Elle était désormais en contrebas par rapport à l’homme, qui la dévisageait du perron. Grace dut faire un effort pour dénouer sa gorge et ces quelques secondes installèrent une atmosphère étrange. Si bien que le vieillard recula subrepticement vers l’intérieur de la maison.
— Je cherche M. Klaus Brauner, finit par dire Grace.
Cette fois, elle en était certaine, il avait bien compris. Il déclara quelque chose en allemand, que Grace ne sut pas traduire.
— Je suis écossaise, vous parlez un peu anglais ? demanda-t-elle.
L’homme fit jouer sa forêt de sourcils d’un air hésitant, puis il répondit dans un anglais très correct :
— Klaus Brauner… c’était il y a longtemps.
— C’est-à-dire ? questionna Grace, suspicieuse.
— Ce n’est pas moi. Je m’appelle Ludwig Freimann. Mais « Brauner », c’est un nom qui me renvoie plusieurs dizaines d’années en arrière. Entrez, il fait froid.
Effectivement, maintenant qu’elle était tout près de son interlocuteur, elle pouvait constater qu’il n’avait rien à voir avec Klaus Brauner. Grace s’était figée sur le seuil de la porte, si déçue qu’elle n’avait plus la force d’avancer. S’écroulait en elle le château de cartes de ses espoirs.
— Venez, vous allez attraper la mort à rester là sans bouger. Mademoiselle… ?
Grace frissonna, pénétrée par l’humidité et la rude déconvenue.
— Grace Campbell, répondit-elle sans conviction.
Puis elle se décida enfin à entrer, se disant que l’homme pourrait peut-être l’aider dans son enquête. Peut-être…
À l’intérieur, une prégnante odeur de feu de bois attira son attention vers un âtre noirci. Des petites flammes y survivaient à peine sur un tapis de braises rougeoyantes. Leur fard de forge projetait dans la pièce au mobilier rustique une lueur tremblante qui parvenait tout juste à saisir les ombres des lourdes poutres du plafond. En s’asseyant, le vieillard fit grincer l’armature en bois d’une des deux chaises de paille disposées devant le foyer. Grace l’imita et tendit machinalement ses mains vers la chaleur des charbons palpitants.
— Que savez-vous de Klaus Brauner ? demanda-t-elle en fixant les tommettes couleur brique qui bosselaient le sol.
— Dites-moi un peu qui vous êtes, mademoiselle Campbell… Vous m’avez l’air d’être quelqu’un de bien, mais vous comprenez que je me méfie.
Elle sortit son badge d’inspectrice avant d’ajouter qu’elle était à la recherche de Klaus Brauner dans le cadre d’une enquête.

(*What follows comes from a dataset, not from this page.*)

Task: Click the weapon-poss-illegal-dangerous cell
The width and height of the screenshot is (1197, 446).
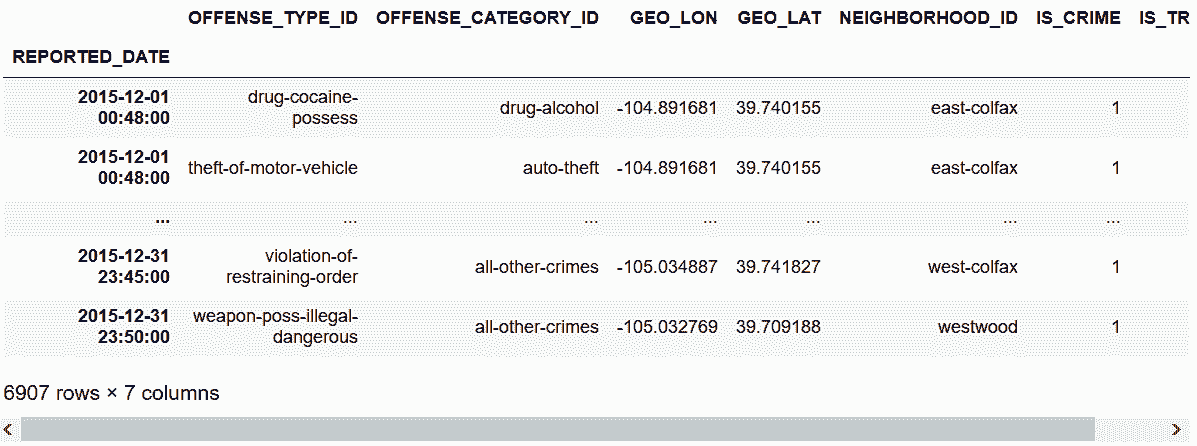Action: tap(275, 326)

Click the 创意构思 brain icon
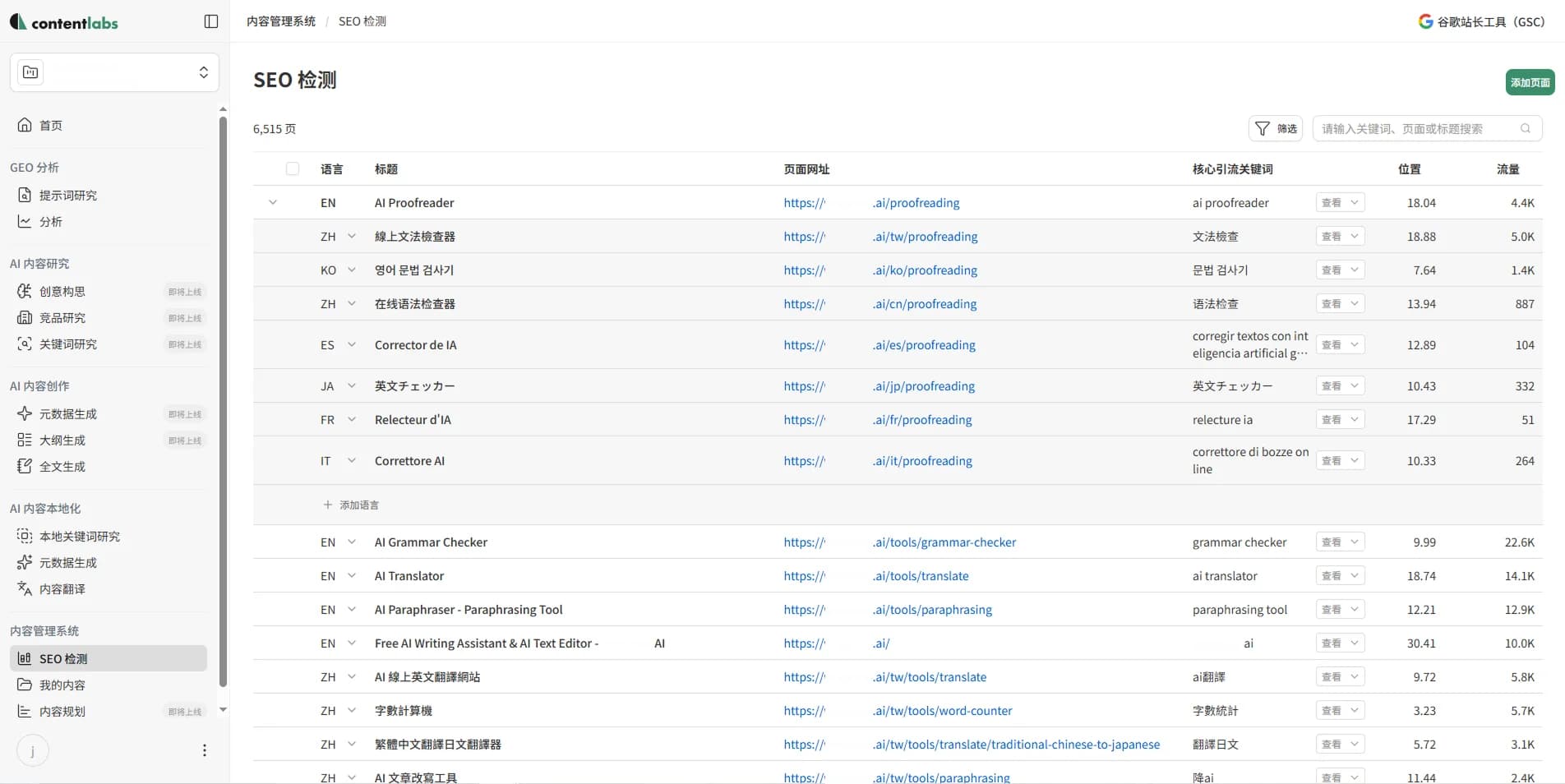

— Eh bien, si vous vous êtes déplacée jusqu’ici, c’est que cette personne doit valoir son pesant d’or. Qu’importe, ça ne me regarde pas. C’est l’ancien propriétaire de cette maison. Mais c’est à son fils que je l’ai achetée il y a un peu plus de dix ans.
— Son fils ?
Grace ne put s’empêcher de repenser au petit garçon qui lui avait sauvé la vie.
— Oui, Klaus Brauner venait de décéder et le fils a mis la maison en vente. D’après ce que j’ai compris, le gamin, enfin le gamin, il devait avoir une vingtaine d’années, le jeune homme, plutôt, avait vécu toute sa vie ici et ne voulait pas y rester.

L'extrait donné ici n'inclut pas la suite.